Speaker: Stylianos Varchanis, Ph.D., Flatiron Research Fellow – Biophysical Modeling
Deciphering the Biomechanical Origins of Centrosome Centering and Decentering in Microtubule Asters
Asters are radial arrays of microtubules (MTs) organized by the centrosome in dividing eukaryotic cells and are essential for spindle positioning, pronuclear migration, and cell organization. To elucidate the mechanisms governing centrosome centering and decentering, we develop a biophysical model of intracellular aster transport that captures MT growth, elastic bending, motor-driven forces, interfacial sliding, and hydrodynamic drag. The aster is modeled as a dense bed of flexible, inextensible fibers anchored to a rigid centrosome and immersed in a confined Stokes fluid. Using stabilized finite element simulations, we construct phase diagrams and identify the dominant biomechanical pathways underlying centrosome dynamics.

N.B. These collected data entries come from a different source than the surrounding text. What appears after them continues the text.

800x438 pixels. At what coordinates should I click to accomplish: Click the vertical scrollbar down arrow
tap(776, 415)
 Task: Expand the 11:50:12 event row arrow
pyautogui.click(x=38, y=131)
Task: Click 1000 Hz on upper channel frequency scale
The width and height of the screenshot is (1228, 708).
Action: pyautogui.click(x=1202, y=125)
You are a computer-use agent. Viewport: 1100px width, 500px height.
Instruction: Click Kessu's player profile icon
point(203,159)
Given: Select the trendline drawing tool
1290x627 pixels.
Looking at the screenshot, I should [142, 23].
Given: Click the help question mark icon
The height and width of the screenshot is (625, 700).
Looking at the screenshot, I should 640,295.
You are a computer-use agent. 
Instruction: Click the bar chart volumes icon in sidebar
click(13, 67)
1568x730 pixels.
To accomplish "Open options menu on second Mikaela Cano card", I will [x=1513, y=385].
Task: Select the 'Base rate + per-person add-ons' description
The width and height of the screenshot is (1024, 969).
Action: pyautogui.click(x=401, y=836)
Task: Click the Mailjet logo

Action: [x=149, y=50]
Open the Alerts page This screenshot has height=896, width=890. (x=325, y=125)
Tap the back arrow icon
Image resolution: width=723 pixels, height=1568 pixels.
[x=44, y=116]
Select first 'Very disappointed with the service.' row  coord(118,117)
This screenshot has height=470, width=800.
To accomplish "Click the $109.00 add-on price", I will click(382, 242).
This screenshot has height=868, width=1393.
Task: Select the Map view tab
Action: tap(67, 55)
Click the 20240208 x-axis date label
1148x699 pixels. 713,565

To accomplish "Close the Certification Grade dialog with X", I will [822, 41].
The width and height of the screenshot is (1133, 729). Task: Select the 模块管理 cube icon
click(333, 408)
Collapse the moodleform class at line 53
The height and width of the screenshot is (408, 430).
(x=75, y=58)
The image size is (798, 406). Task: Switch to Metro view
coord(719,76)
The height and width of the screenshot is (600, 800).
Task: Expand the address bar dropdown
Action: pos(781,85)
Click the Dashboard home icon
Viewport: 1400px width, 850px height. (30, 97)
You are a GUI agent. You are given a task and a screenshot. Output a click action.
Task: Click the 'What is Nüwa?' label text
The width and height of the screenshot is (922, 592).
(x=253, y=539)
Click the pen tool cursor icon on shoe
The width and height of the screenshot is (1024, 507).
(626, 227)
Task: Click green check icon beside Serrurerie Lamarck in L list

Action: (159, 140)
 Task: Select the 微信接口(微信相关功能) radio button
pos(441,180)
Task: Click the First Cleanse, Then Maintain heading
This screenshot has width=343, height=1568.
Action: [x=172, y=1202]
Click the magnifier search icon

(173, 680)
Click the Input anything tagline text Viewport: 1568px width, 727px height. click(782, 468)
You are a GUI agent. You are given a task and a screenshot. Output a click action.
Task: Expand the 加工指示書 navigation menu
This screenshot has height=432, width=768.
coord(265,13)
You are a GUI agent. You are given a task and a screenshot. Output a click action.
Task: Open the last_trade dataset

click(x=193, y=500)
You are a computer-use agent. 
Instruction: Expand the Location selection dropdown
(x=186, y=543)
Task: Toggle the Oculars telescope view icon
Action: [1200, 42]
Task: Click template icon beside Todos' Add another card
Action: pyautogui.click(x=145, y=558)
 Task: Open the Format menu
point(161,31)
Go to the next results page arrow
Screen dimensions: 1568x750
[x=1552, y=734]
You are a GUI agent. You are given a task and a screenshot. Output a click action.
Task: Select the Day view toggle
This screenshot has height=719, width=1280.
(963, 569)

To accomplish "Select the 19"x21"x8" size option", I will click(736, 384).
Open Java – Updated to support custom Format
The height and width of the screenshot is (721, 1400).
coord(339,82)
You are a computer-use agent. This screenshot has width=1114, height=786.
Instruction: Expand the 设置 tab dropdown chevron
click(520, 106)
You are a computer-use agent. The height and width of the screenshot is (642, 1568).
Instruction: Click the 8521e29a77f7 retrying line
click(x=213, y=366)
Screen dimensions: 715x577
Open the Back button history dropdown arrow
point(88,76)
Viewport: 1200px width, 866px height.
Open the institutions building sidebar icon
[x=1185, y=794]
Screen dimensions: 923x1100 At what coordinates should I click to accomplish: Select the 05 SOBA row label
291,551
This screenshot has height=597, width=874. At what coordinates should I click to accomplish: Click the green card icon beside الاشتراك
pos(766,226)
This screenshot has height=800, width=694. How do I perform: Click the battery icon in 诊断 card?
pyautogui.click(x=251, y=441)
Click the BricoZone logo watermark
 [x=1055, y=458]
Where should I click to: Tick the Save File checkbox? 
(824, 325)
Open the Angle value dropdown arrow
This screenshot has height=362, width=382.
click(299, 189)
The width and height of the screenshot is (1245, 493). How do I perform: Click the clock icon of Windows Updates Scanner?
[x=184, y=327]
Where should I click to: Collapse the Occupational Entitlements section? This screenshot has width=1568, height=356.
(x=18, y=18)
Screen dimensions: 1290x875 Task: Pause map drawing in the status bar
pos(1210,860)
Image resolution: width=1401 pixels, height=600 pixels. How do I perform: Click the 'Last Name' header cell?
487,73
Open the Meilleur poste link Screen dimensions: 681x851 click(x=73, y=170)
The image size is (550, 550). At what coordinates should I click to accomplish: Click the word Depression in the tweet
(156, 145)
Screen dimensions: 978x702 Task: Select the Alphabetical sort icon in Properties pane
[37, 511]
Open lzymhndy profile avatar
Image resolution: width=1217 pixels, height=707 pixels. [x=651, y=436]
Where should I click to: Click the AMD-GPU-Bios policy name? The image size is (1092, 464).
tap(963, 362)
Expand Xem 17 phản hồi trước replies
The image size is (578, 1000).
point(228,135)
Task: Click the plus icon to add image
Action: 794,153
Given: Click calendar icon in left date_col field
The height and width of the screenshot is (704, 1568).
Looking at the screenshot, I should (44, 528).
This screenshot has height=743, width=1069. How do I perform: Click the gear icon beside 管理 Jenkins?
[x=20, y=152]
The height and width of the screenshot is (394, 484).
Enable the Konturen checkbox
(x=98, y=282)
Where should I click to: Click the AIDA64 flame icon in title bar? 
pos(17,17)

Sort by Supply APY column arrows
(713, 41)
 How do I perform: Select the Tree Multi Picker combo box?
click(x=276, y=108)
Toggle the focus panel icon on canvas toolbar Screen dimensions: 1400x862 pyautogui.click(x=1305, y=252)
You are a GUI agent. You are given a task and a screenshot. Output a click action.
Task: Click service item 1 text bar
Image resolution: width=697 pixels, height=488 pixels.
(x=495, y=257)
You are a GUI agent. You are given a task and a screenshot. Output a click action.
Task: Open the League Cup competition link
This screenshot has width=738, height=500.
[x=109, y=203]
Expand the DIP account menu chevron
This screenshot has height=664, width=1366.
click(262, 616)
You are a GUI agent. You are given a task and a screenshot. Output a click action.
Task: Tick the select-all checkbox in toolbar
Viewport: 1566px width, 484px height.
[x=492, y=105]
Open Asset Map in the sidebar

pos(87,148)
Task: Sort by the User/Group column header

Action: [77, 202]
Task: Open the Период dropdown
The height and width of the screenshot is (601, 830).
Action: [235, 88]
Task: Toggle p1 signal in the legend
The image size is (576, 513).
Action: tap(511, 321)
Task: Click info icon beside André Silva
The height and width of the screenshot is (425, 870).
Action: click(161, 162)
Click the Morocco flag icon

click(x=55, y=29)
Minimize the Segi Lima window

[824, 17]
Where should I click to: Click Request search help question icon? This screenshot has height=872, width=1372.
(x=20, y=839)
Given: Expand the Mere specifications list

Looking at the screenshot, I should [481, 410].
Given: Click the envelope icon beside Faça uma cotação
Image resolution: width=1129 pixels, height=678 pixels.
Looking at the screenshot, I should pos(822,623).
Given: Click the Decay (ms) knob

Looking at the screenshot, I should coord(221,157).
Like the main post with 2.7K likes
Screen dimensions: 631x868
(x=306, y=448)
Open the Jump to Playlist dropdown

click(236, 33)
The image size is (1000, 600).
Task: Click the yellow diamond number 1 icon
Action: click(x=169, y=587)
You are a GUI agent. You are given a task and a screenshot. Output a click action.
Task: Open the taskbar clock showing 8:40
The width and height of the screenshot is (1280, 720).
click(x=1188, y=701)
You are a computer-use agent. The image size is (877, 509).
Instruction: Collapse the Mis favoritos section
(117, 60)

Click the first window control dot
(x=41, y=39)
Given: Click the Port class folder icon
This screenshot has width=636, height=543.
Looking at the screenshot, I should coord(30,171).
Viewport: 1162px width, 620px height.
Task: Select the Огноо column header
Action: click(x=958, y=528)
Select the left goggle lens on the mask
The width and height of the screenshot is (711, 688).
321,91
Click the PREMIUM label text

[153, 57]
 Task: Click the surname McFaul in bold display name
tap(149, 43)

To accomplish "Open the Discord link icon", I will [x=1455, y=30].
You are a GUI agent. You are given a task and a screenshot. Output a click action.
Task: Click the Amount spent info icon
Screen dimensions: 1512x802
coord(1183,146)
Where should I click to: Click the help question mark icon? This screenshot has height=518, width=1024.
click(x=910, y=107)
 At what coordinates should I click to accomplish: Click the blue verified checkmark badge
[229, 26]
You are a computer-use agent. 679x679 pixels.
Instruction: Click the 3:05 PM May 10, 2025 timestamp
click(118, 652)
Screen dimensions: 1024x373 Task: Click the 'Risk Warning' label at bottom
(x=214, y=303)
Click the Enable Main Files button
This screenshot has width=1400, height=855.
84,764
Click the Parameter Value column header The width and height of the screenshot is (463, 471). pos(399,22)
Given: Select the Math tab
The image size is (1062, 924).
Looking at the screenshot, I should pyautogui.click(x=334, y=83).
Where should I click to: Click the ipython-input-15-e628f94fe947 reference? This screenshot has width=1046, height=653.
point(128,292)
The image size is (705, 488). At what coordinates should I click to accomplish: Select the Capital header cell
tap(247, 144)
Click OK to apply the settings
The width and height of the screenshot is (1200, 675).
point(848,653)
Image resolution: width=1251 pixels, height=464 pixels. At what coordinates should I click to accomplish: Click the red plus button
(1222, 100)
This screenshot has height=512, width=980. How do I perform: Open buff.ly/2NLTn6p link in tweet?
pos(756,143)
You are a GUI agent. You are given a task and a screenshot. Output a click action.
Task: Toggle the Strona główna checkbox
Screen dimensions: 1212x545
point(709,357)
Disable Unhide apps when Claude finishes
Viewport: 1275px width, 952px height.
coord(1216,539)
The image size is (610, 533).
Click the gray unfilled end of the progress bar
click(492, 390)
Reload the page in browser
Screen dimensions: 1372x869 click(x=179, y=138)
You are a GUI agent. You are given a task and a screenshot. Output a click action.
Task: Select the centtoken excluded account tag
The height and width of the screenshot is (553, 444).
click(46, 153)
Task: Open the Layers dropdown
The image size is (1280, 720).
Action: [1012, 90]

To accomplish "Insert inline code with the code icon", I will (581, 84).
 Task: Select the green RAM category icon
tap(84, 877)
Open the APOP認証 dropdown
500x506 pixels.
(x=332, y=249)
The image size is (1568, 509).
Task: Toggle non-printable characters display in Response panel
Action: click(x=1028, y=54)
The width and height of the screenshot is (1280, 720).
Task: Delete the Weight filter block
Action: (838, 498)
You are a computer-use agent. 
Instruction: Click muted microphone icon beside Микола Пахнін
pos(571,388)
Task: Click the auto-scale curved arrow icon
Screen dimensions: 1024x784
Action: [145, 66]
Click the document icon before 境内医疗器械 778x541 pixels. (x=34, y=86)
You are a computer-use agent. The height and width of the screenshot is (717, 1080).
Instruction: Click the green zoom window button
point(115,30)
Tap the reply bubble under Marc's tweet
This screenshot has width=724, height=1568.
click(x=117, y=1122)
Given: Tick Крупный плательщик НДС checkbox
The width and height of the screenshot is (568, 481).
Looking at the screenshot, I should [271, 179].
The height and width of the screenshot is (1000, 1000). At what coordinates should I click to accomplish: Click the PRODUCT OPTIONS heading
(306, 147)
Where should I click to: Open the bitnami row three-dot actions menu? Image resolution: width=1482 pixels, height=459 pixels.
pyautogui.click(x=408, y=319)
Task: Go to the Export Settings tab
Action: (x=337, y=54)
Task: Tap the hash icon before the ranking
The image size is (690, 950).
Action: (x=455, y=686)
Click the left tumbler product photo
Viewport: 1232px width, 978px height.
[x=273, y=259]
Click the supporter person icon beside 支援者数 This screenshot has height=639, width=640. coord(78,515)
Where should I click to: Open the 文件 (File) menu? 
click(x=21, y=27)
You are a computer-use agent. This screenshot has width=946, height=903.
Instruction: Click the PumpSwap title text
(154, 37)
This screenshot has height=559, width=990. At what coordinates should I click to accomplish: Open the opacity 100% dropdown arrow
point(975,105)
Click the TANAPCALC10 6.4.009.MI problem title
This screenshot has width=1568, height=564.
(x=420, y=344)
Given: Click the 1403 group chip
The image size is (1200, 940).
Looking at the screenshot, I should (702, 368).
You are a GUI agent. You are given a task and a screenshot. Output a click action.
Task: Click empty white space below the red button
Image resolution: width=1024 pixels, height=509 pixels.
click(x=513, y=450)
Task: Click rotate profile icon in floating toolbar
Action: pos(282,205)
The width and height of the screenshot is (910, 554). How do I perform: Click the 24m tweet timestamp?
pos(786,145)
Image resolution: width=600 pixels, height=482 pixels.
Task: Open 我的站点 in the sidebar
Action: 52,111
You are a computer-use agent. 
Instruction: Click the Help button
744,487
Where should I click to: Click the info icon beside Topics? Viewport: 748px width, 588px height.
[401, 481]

Speaker: Mahsa Mofidi, Ph.D., Flatiron Research Fellow – Structural & Molecular Biophysics
Looking Closer at Tubulin Interactions and C-Terminal Tail Dynamics in the Microtubule Lattice
Microtubules are dynamic cytoskeletal polymers whose lattice mechanics and surface chemistry are central to intracellular transport, neuronal integrity, and mitosis. Their behavior emerges from the complex interplay among tubulin subunits, nucleotide state, lattice architecture, and associated proteins; yet, the molecular determinants governing these interactions remain incompletely understood. Using all-atom molecular dynamics simulations of GDP-bound microtubules, I investigate lateral and longitudinal interactions between tubulin subunits within the microtubule lattice. I further compare how α- and β-tubulin C-terminal tails (CTTs), which are dynamic, negatively charged, and intrinsically disordered regions, interact with neighboring tubulins. Consistent with previous cryo-EM findings, the α-CTT preferentially interacts with basic residues on β-tubulin. We find that both α- and β-CTTs favor interactions oriented toward the microtubule minus end: the α-CTT preferentially interacts with the β-tubulin in the neighboring dimer in the minus-end direction, whereas the β-CTT predominantly docks onto Lys of α-tubulin. β-CTTs are more solvent accessible, while α-CTTs form more persistent interactions with their own and neighboring tubulin subunits. Together, these findings reveal distinct docking modes for α- and β-tubulin CTTs and show how atomistic simulations can bridge experimental observations with molecular mechanisms.